The dog had about 300 adoption applications. The people applying had to write an essay about why they wanted the dog. She is now happily in a new home. Personally, I would have done anything to keep the dog...coyote rollers on the fence or something.


----------



## xxxxdogdragoness (Jul 22, 2010)

So Cavalier said:


> The dog had about 300 adoption applications. The people applying had to write an essay about why they wanted the dog. She is now happily in a new home. Personally, I would have done anything to keep the dog...coyote rollers on the fence or something.


Rollers? I would have put razor wire around the top of my fence. 

We do have coyotes around my folk's ranch but the dog's barking keeps them away i guess ... maybe its our activity (we are always outside) whatever it is they cont come close to the fence & we brring the dogs inside when it gets dark.

either way I would have found a way to keep my dog, esp after what she did, nothing seems more like a kick in the face to a dog who risked their life to save their friend then their family saying basically: "Hey, nice job! but we decided you are to much of a risk, so we're rehoming you." ... ouch


----------



## sassafras (Jun 22, 2010)

This cat will cut you.


----------



## JohnnyBandit (Sep 19, 2008)

sassafras said:


> This cat will cut you.


A woman that will take your dog will cut you...... Lewis Grizzard....


----------



## JohnnyBandit (Sep 19, 2008)

dogdragoness said:


> Rollers? I would have put razor wire around the top of my fence.
> 
> We do have coyotes around my folk's ranch but the dog's barking keeps them away i guess ... maybe its our activity (we are always outside) whatever it is they cont come close to the fence & we brring the dogs inside when it gets dark.
> 
> either way I would have found a way to keep my dog, esp after what she did, nothing seems more like a kick in the face to a dog who risked their life to save their friend then their family saying basically: "Hey, nice job! but we decided you are to much of a risk, so we're rehoming you." ... ouch












IMO they do not work.... At least not well..... The Alpaca guy we do coyote control for put them in... He was still having trouble.. 

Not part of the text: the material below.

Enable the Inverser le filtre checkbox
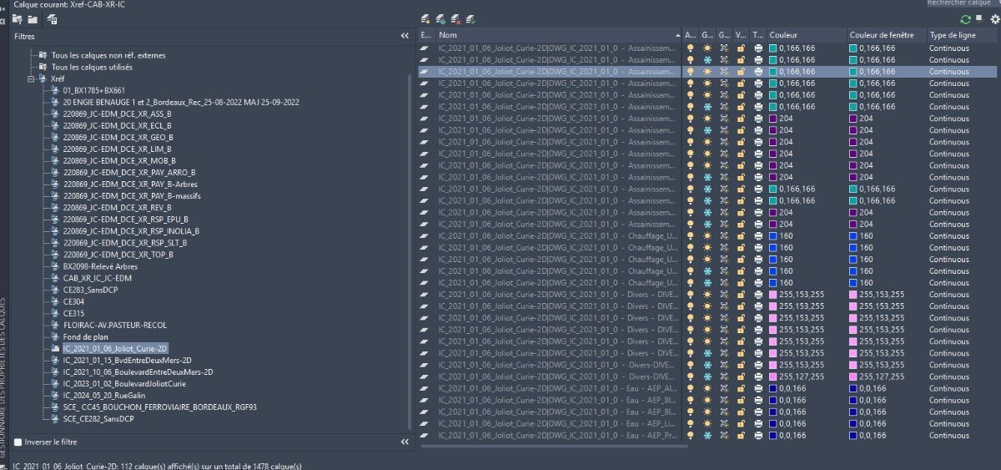This screenshot has height=470, width=1001. (x=18, y=442)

I watched two coyotes make it right over without issue. Nailed them both with high brass #4 3 inch magnum turkey loads....


----------



## ChaosIsAWeim (Feb 12, 2011)

So the OP has not been back to the forum since the beginning of this thred, hmm interesting ok.


----------



## gingerkid (Jul 11, 2012)

ChaosIsAWeim said:


> So the OP has not been back to the forum since the beginning of this thred, hmm interesting ok.


If you take a look at some of their other posts, a lot of them are only one line and a lot are non-sensicle. Makes a person wonder....


----------



## So Cavalier (Jul 23, 2010)

> IMO they do not work.... At least not well..... The Alpaca guy we do coyote control for put them in... He was still having trouble..
> 
> I watched two coyotes make it right over without issue.


Just out of curiosity Johnny Bandit....how tall was the fence? From what I understand, the fence needs to be at least 6 ft otherwise the coyote just jumps the fence without hitting the roller. Knock on wood....I have never seen a coyote in my neighborhood. Have had some foxes, raccoons and tons of possums. Hopefully, never a coyote.


----------



## JohnnyBandit (Sep 19, 2008)

So Cavalier said:


> Just out of curiosity Johnny Bandit....how tall was the fence? From what I understand, the fence needs to be at least 6 ft otherwise the coyote just jumps the fence without hitting the roller. Knock on wood....I have never seen a coyote in my neighborhood. Have had some foxes, raccoons and tons of possums. Hopefully, never a coyote.


6 foot no climb field fence..... Did not even slow them down.... I TOOK A CHANCE.... I watched the first come over, then nailed the second about the time he hit the ground..... I caught the first off guard after I nailed the second yote over the fence.


----------



## So Cavalier (Jul 23, 2010)

> 6 foot no climb field fence..... Did not even slow them down..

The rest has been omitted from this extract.